Problem: Find "Select first pad in Filter 2 Type grid" in the entries below; copy that line through the last, exactly, with no pictures.

Data:
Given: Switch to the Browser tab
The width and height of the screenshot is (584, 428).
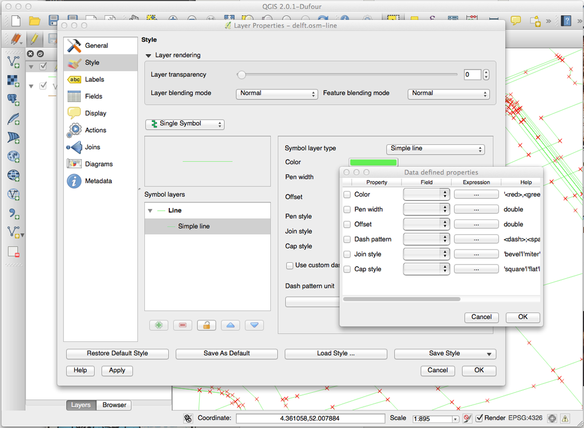Looking at the screenshot, I should pos(114,405).
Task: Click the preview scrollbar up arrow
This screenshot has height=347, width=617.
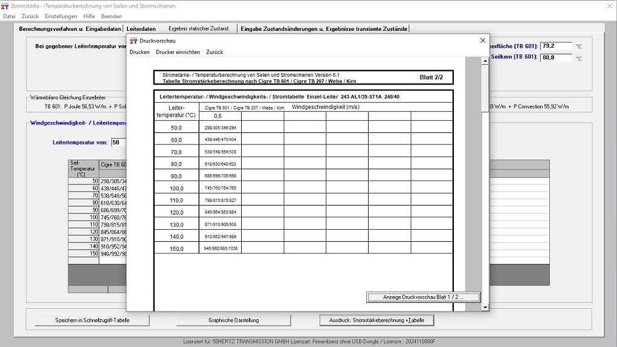Action: [485, 61]
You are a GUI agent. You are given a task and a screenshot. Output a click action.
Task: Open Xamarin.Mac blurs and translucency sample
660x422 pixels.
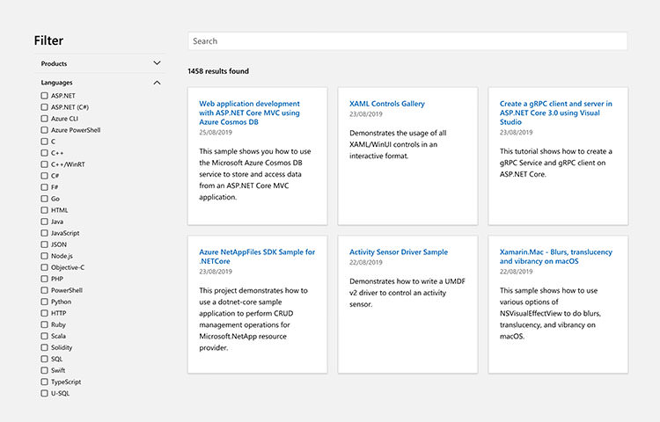pos(555,257)
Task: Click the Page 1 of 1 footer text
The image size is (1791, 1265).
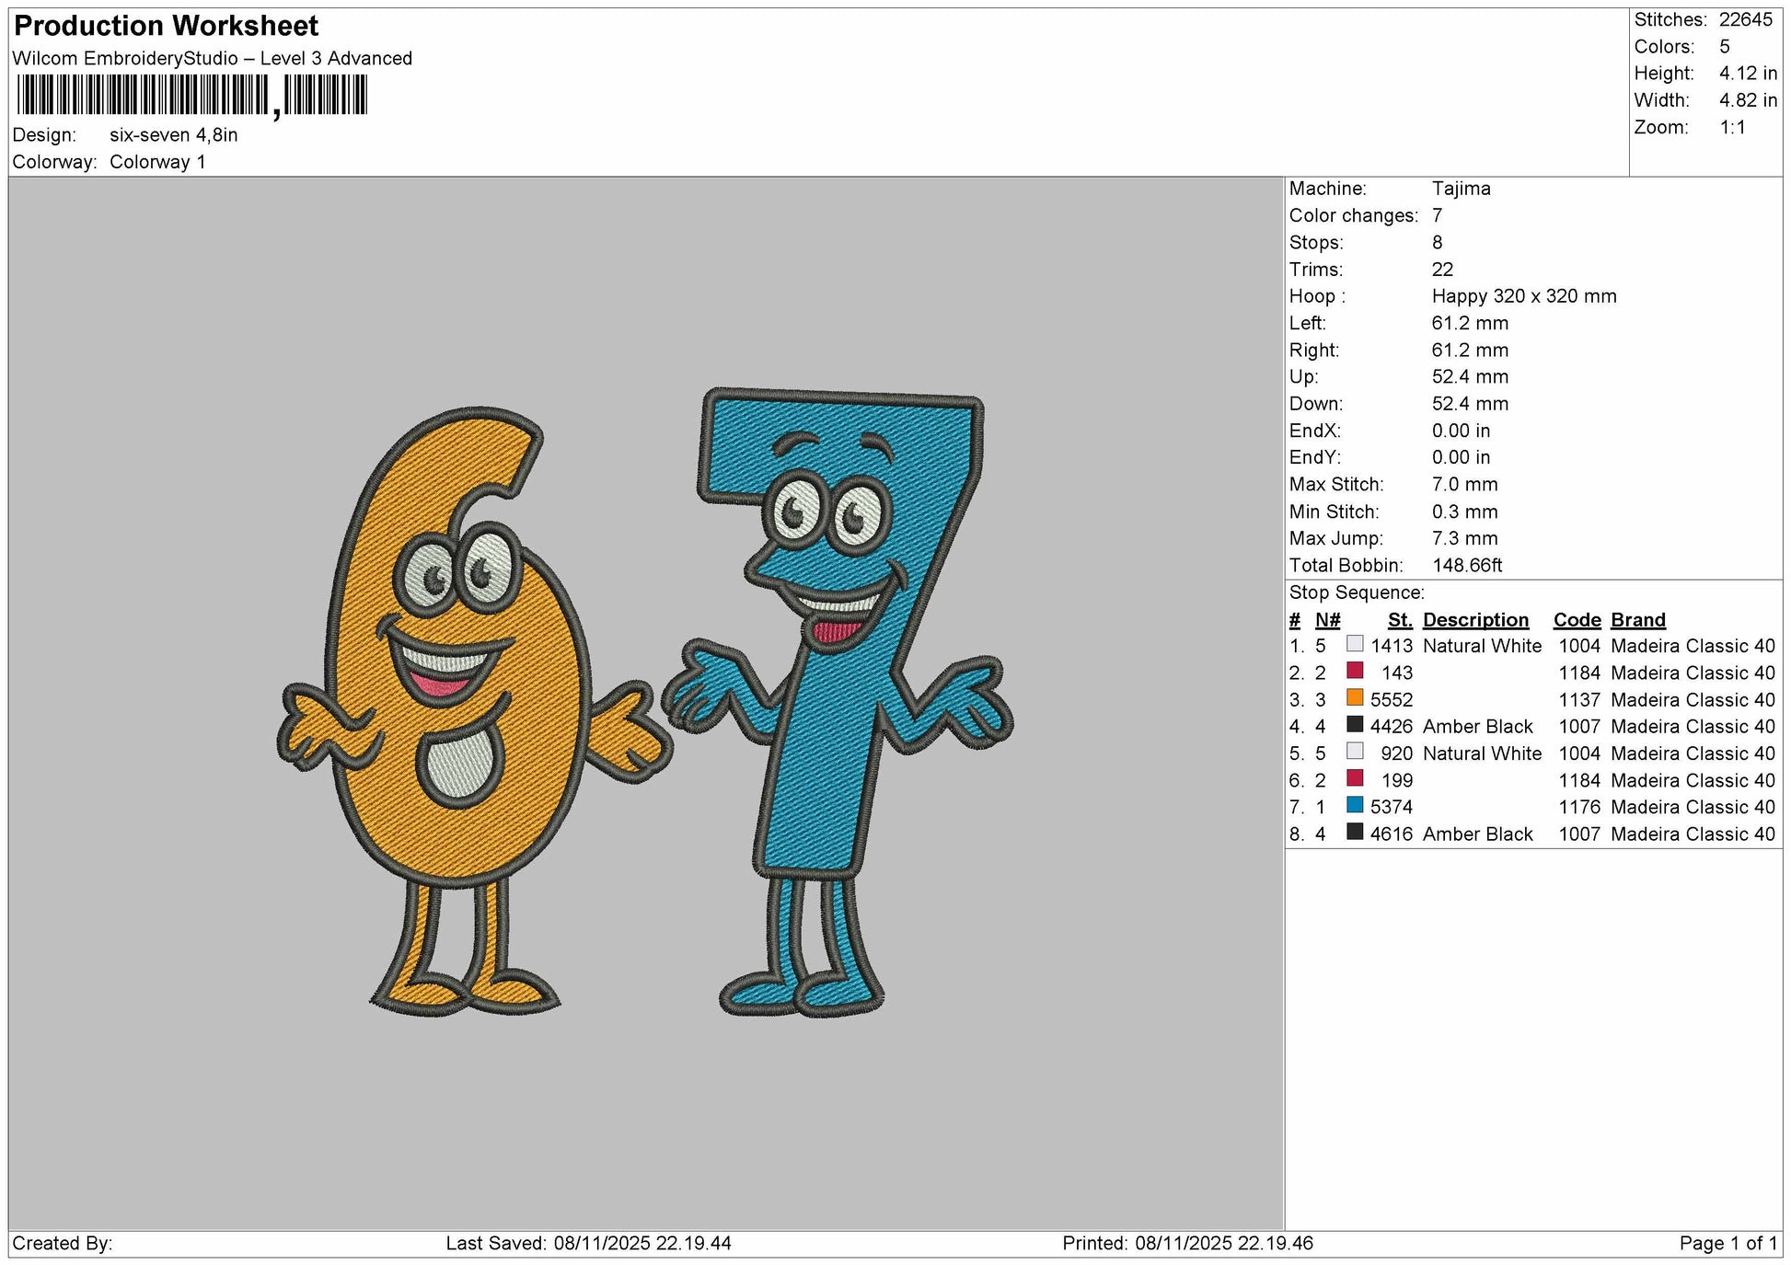Action: coord(1728,1244)
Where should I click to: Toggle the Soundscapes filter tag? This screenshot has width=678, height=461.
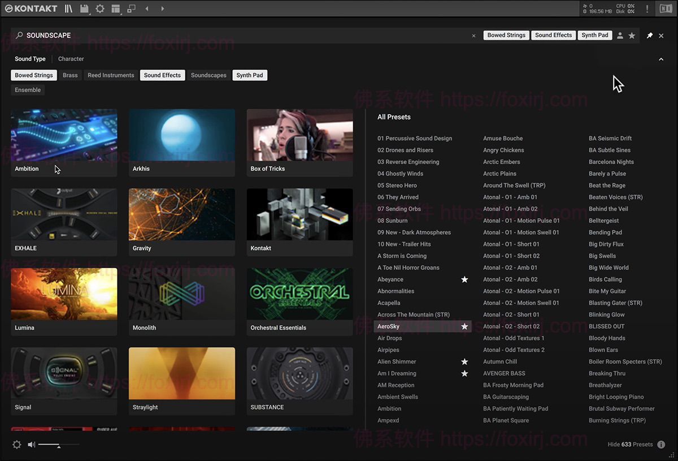click(x=210, y=75)
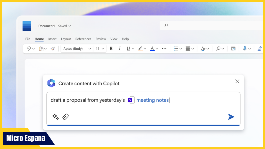Switch to the Insert ribbon tab
Viewport: 265px width, 149px height.
pos(52,39)
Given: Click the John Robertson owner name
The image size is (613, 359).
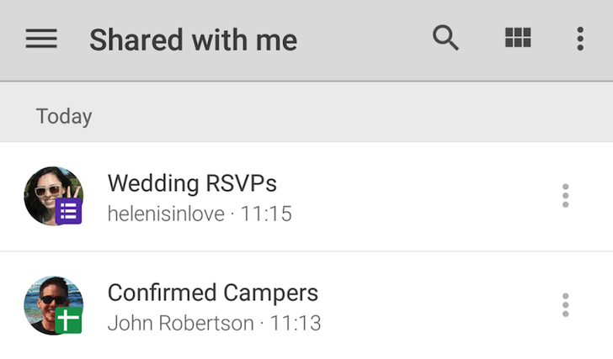Looking at the screenshot, I should click(180, 323).
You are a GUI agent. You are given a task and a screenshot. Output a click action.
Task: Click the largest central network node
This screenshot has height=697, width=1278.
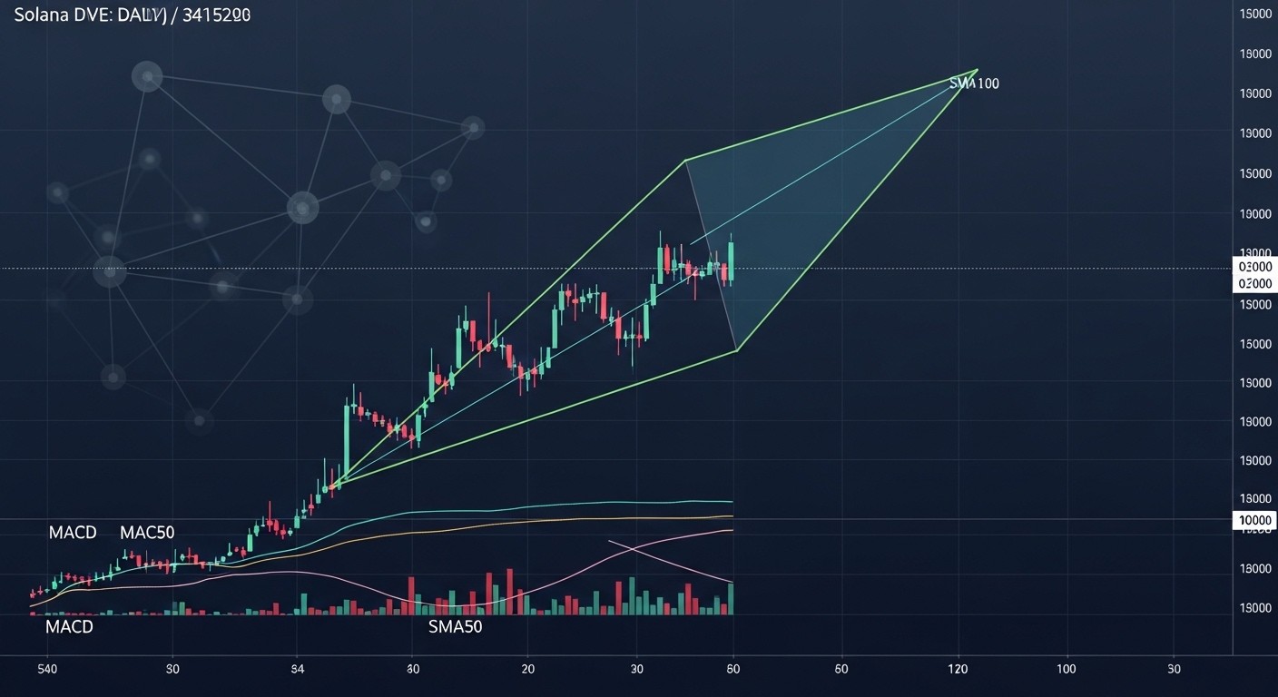tap(303, 208)
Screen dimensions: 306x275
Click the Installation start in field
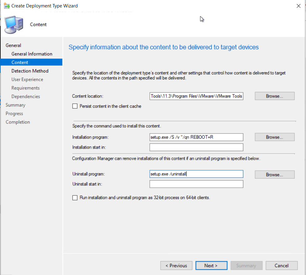click(x=196, y=147)
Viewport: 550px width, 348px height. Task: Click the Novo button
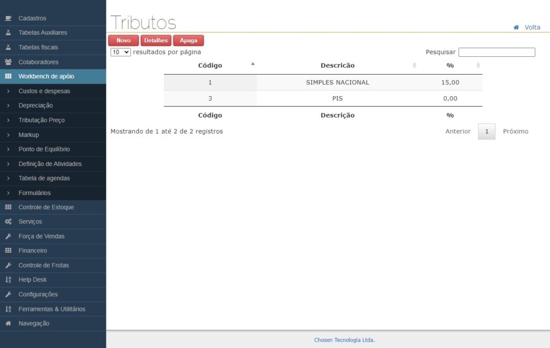[x=124, y=40]
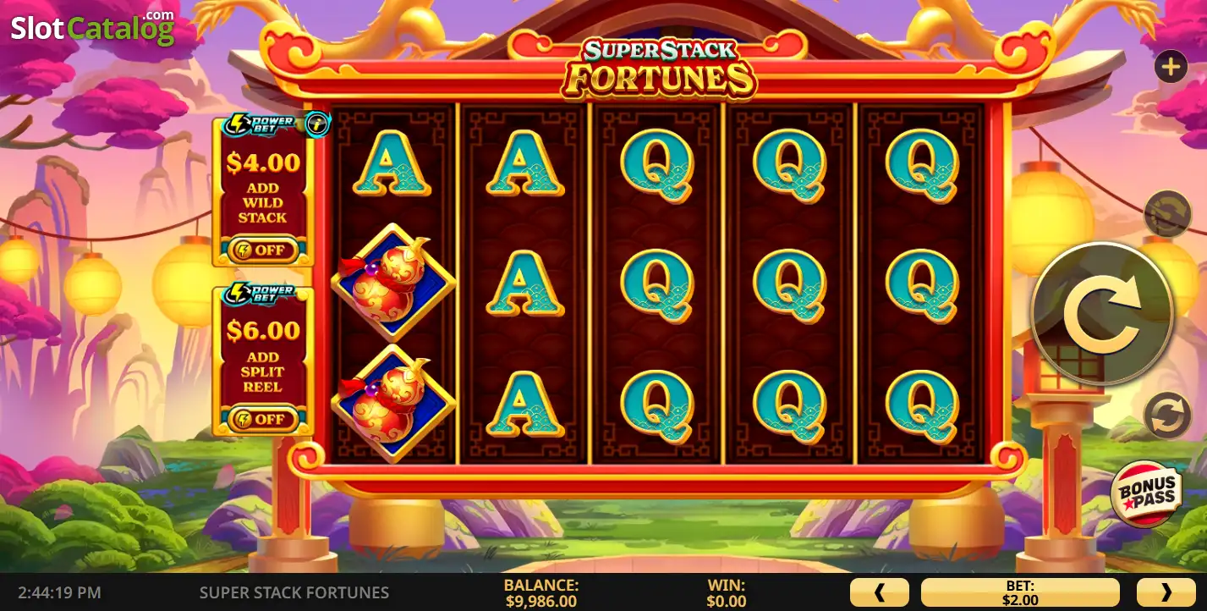Increase bet with right arrow
1207x611 pixels.
point(1166,592)
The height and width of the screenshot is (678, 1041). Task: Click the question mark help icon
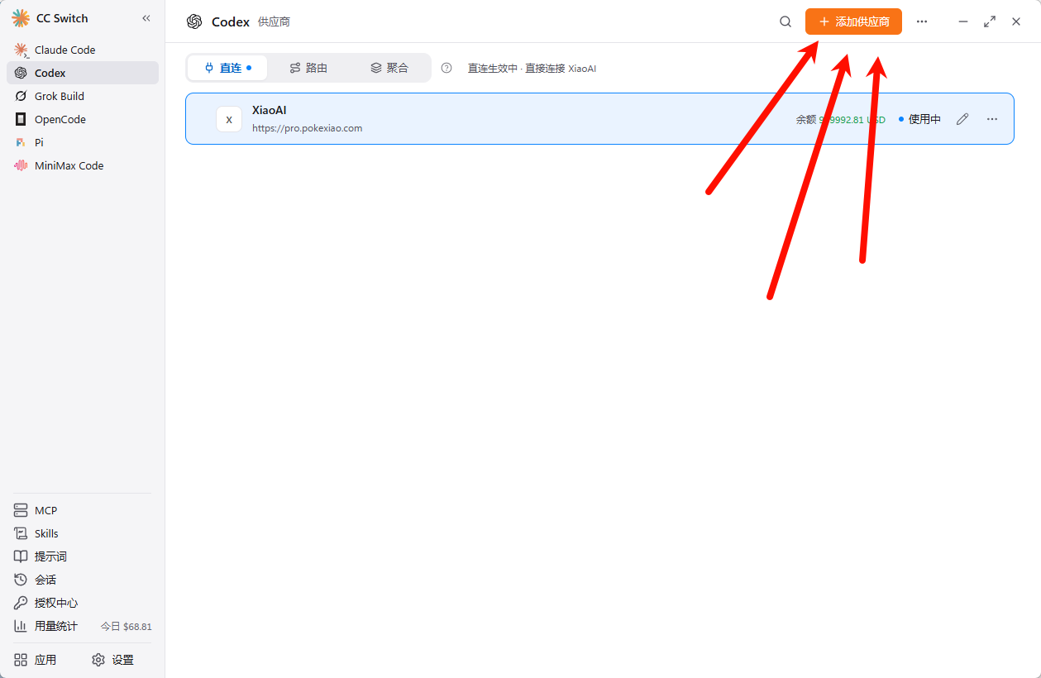pyautogui.click(x=446, y=68)
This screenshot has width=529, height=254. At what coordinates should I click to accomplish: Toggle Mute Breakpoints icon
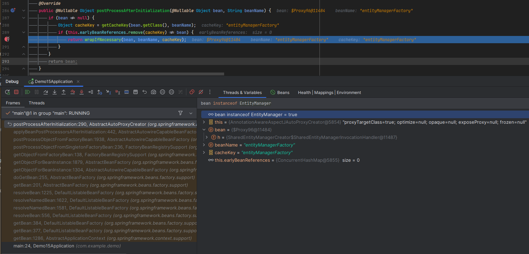pyautogui.click(x=201, y=92)
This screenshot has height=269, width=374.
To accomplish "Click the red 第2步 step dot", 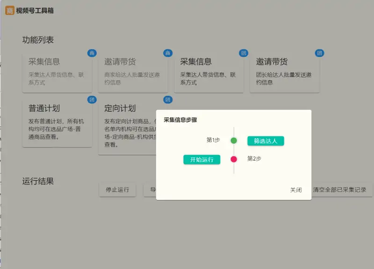I will click(x=235, y=158).
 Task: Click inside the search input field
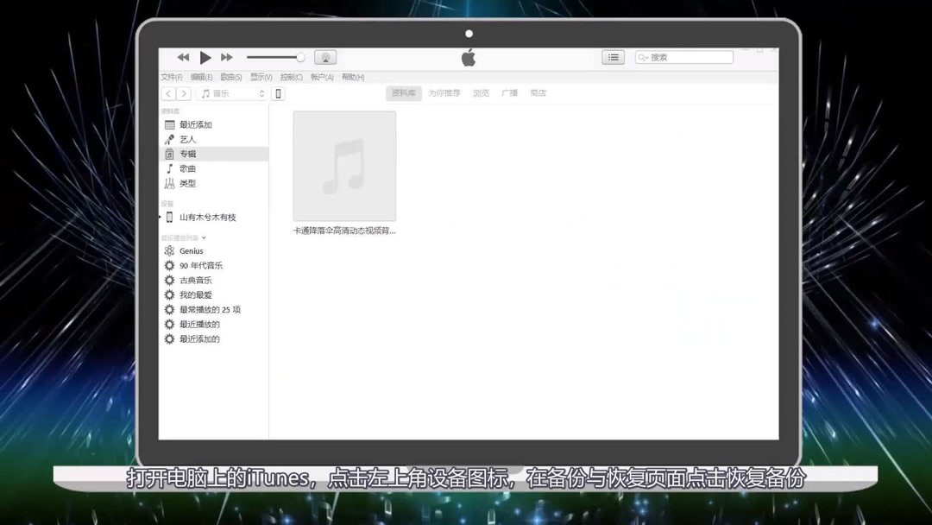(686, 57)
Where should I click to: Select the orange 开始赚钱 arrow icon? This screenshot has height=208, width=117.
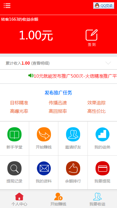[44, 134]
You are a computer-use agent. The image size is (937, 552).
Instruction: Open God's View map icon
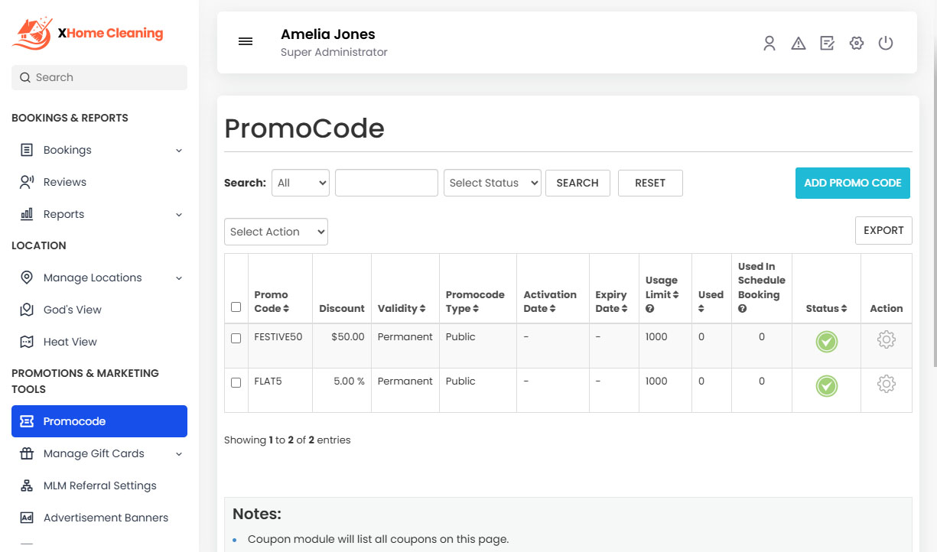click(26, 310)
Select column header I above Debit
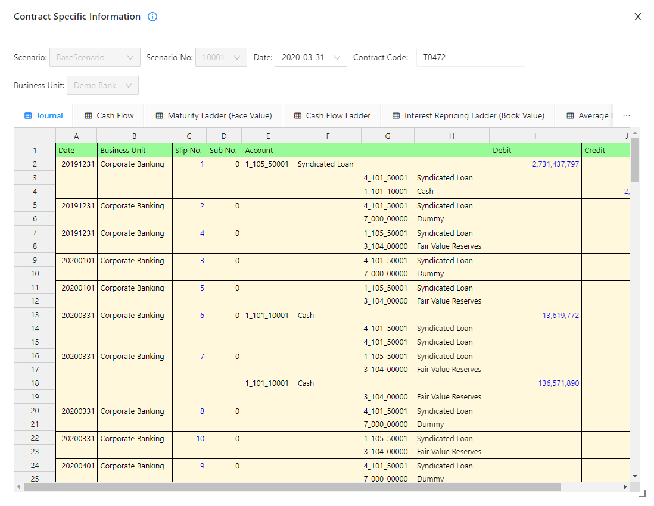Viewport: 654px width, 506px height. [535, 136]
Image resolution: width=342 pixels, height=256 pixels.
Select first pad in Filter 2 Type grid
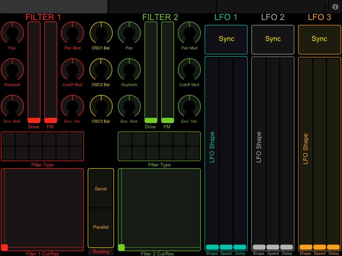click(x=125, y=139)
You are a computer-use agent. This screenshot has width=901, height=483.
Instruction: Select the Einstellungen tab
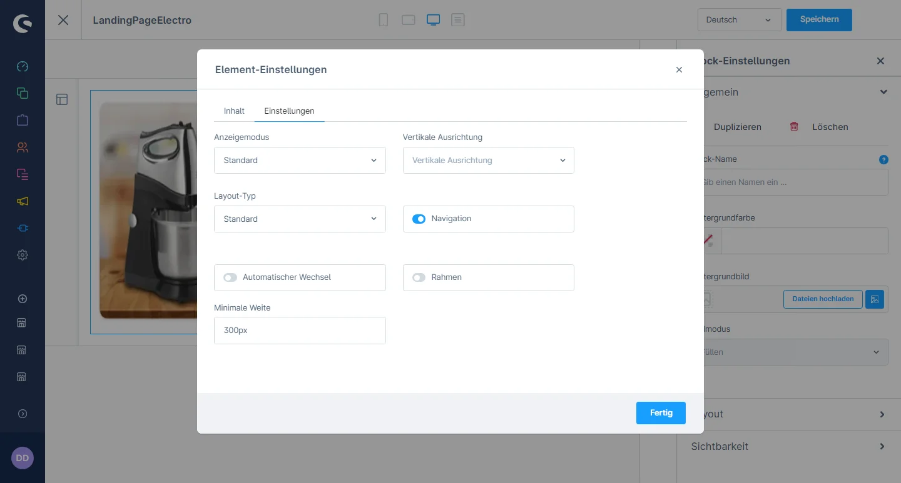point(289,111)
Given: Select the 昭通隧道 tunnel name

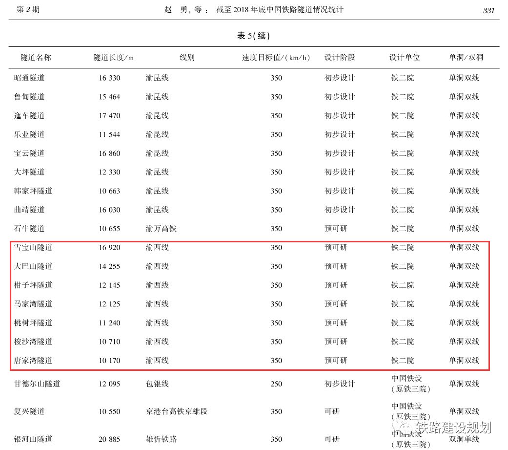Looking at the screenshot, I should coord(29,78).
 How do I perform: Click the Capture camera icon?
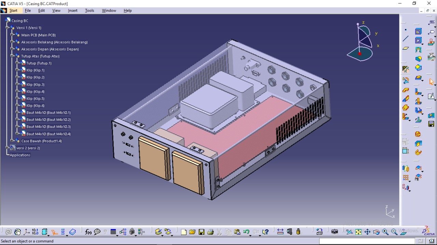[x=335, y=232]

Solution to this exercise:
Select first pad in Filter 2 Type grid
click(x=125, y=139)
You are a computer-use agent. This screenshot has width=901, height=483.
Instruction: Select the Einstellungen tab
point(289,111)
Given: Select the 昭通隧道 tunnel name

Looking at the screenshot, I should coord(29,78).
 How do I perform: Click the Capture camera icon?
[x=335, y=232]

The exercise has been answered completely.